Gérard Hourbette

Dangereuses Visions

hourbette7©I.Francaix

Biographie

Figure majeure de l’avant-garde musicale, Gérard Hourbette aura contribué par son écriture et son engagement au renouvellement des écritures musicales et à l’approche instrumentale.
Violoniste de formation, électroacousticien, compositeur infatigable, Gérard Hourbette, influencé par les œuvres des compositeurs contemporains Iannis Xenakis, Pierre Henry, Karlheinz Stockhausen ou Luciano Berio, a ouvert la voie à des écritures insoupçonnées, issues des échantillonnages, des œuvres pétries d’hybridations des sources, faites de sons naturels et industriels, au croisement des arts vivants et des arts visuels.
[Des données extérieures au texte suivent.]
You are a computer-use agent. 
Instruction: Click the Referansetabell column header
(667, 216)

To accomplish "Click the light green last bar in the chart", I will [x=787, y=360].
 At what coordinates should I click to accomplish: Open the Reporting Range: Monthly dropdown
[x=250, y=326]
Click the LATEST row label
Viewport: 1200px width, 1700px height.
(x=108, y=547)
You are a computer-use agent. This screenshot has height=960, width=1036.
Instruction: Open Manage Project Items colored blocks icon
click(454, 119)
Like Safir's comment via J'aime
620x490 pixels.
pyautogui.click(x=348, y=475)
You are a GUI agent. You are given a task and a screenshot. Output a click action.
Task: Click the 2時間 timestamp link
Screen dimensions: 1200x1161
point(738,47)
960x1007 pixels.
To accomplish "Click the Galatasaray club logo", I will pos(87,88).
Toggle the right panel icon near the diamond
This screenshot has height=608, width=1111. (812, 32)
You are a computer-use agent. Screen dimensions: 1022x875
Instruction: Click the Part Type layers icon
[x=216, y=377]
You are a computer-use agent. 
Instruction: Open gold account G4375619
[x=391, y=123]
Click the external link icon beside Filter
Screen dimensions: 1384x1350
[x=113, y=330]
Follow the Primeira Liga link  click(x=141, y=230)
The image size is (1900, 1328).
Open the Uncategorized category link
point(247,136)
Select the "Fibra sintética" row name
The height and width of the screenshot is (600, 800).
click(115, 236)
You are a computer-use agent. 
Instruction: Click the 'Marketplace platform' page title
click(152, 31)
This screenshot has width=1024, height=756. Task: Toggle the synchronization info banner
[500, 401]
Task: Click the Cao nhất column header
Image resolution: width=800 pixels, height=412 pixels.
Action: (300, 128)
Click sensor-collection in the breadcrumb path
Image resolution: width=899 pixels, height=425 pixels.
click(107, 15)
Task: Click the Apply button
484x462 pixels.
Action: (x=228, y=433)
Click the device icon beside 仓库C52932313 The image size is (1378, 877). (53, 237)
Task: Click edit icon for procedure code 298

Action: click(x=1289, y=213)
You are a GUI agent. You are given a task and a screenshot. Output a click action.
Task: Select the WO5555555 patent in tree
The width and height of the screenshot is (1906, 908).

La richesse de ses oeuvres ouvre sur un paysage sonore poétique, une architecture musicale aux solides soubassements.
Écrivain et poète, ses Écrits (la Pensée universelle, Paris, 1988) livrent une pensée fulgurante qui trace un chemin, une longue route d’un constant voyage vers l’ailleurs, en laissant s’ébranler les éléments de la nature, le vent, des couleurs, des sensations qui invitent à palper la vie, le monde des images et le territoire de l’invisible.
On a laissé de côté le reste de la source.